_Trecho_.
Leituras simbólicas do corpo na pandemia

Gosto de me saber corpo. Muitas e muitos exercitam o corpo, mas vivê-lo é outra coisa. Assim, sempre que estou doente, volto-me à corporeidade para ler simbolicamente o que, da própria experiência da enfermidade, posso aprender. Pode haver em nós algo para além de desarranjo fisiológico. 

Sendo budista, sou sensibilizado pela leitura de uma obra de um homem cristão: "Corpo - território do sagrado", do Eduardo Evaristo de Miranda. O autor apresenta-nos o corpo como a potência de uma árvore em que o humano se realiza: das suas raízes, os pés/pernas, ao mundo espiritual, na cabeça, onde se dá a imaginação, o pensamento, a comunicação pela palavra etc.

_Dados apresentados_.
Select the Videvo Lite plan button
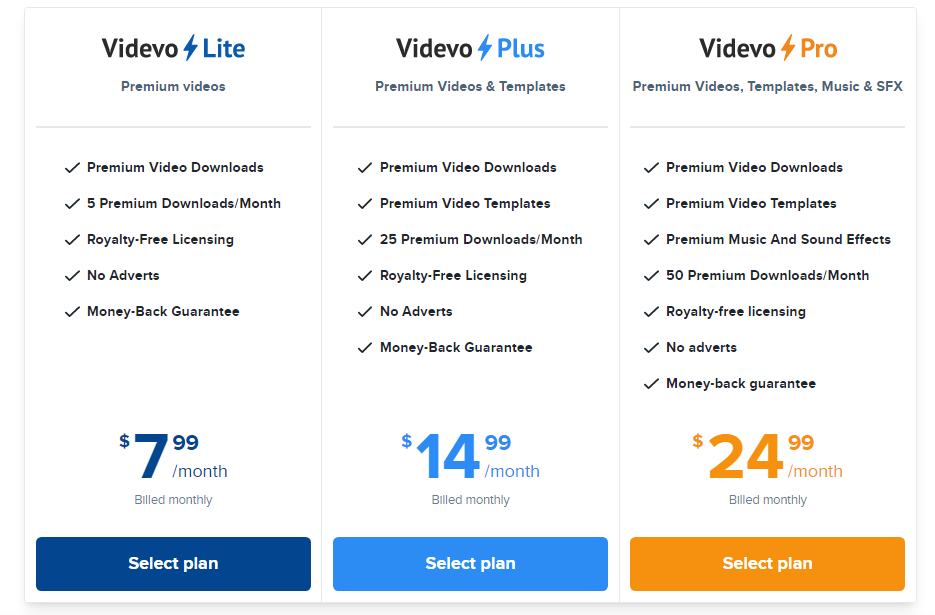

_Instruções da tarefa_. Reproduza, do texto sobre o corpo na pandemia, a parte entre "Gosto de me" e "pela palavra etc.", com essas duas passagens incluídas.

_Resultado da tarefa_.
Gosto de me saber corpo. Muitas e muitos exercitam o corpo, mas vivê-lo é outra coisa. Assim, sempre que estou doente, volto-me à corporeidade para ler simbolicamente o que, da própria experiência da enfermidade, posso aprender. Pode haver em nós algo para além de desarranjo fisiológico. 

Sendo budista, sou sensibilizado pela leitura de uma obra de um homem cristão: "Corpo - território do sagrado", do Eduardo Evaristo de Miranda. O autor apresenta-nos o corpo como a potência de uma árvore em que o humano se realiza: das suas raízes, os pés/pernas, ao mundo espiritual, na cabeça, onde se dá a imaginação, o pensamento, a comunicação pela palavra etc.